I bought my first Pentax, THE first Pentax ever made (series, not serial number) with a Takumar 55mm f/2.2 lens, in a pawn shop in Vancouver BC, Canada, in 1961. I met some very nice people who loved taking pictures, and they helped me learn how to use this fancy advanced camera. I added a Takumar 135/3.5 later the same year, and years later finally got around to buying a wide angle, a 28/3.5 Takumar SMC.

The old Pentax' shutters wore out and a collector who owned a camera shop swapped me a used KX with an SMC 55/1.8 and an M42 to K mount adapter for it with its 55/2.2 original lens, and proudly put it on his display rail. Imagine that: my light meter was right in the finder, and I could see the f/stop in the periscope and the shutter speed I had set and what my meter thought it should be, all without taking my eye from the viewfinder. The new camera even stopped the lens down all by itself to what I had set; I no longer had to flick the second aperture ring to close the lens down to taking aperture. he wonders of technology!

I swapped the 135 and 28 for K mount versions (both M as it happens). I started working as the accountant at a newspaper and took photos of my kids in sports, and decided I just had to have a winder. I was sticking my thumb into my eye too often. I bought a brand new SF-1 (I couldn't afford the LX with winder I really wanted), foolishly trading in the KX. Later I bought the A 70-210 rather than the F 70-210 that was right beside it because it was a stop faster at the long end, and replaced the 135. I bought a 1.4X-S to make my 70-210 longer sometimes.

I came across the M 400/5.6 for $330 in the mid 80's. I bought a used ME and a new FA 28-80 for my wife to take in her backpack for a two month cycling vacation in Europe September and October 1991. A nice light, compact and flexible combination.

When my wife's eyes started to get a bit blurry, she started using the SF-1 rather than the ME, with the 28-80. She could let the camera focus. I bought the MZ-S and FA 24-90 for my use. I tried a couple of other brands of lens along the way, and was not happy with the results, so they were retired. I bought a Pentax 28/3.5 shift lens while I was living in Chicago, and a Sigma 170-500. I did some trading when I came back, and ended up with the 100 macro and a few dollars and a couple of other goodies. The ME and 28/3.5 no longer show in my signature because my daughter in law is using them on permanent loan. A small legacy from my father allowed me to buy the k10D with grip and 12-24, the DA* 16-50 and the DA* 50-135. I have recently purchased the Pentax AF 1.7X converter in the forum market place.

That's how my kit grew, slowly and piece by piece.
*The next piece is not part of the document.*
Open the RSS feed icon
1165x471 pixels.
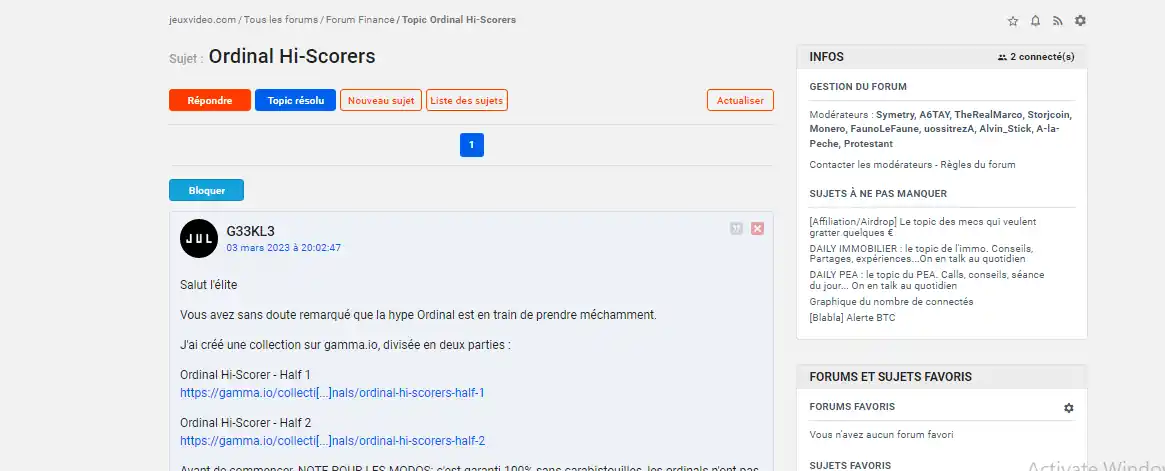click(x=1057, y=21)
A little wider here, a little longer there, a little automation on the back end of the lens, and finally digital. Isn't it nice that I can still use everything I own? Isn't it nice that I don't have to run out and replace everything, just because I bought an autofocus Pentax body, as happened to those poor Canon and Minolta owners back in the 1980's?

The K10D focuses a bit slower than the D3, but still a lot faster than me. The M lenses are a bit of a hassle to expose with, but I'm learning how. One of these years, I just might trade the M's for DA versions, but maybe not the macro - I like snap-in-focus for flowers and bugs, I do. There is no rush. I use Pentax gear, I can take my time to go through the changes.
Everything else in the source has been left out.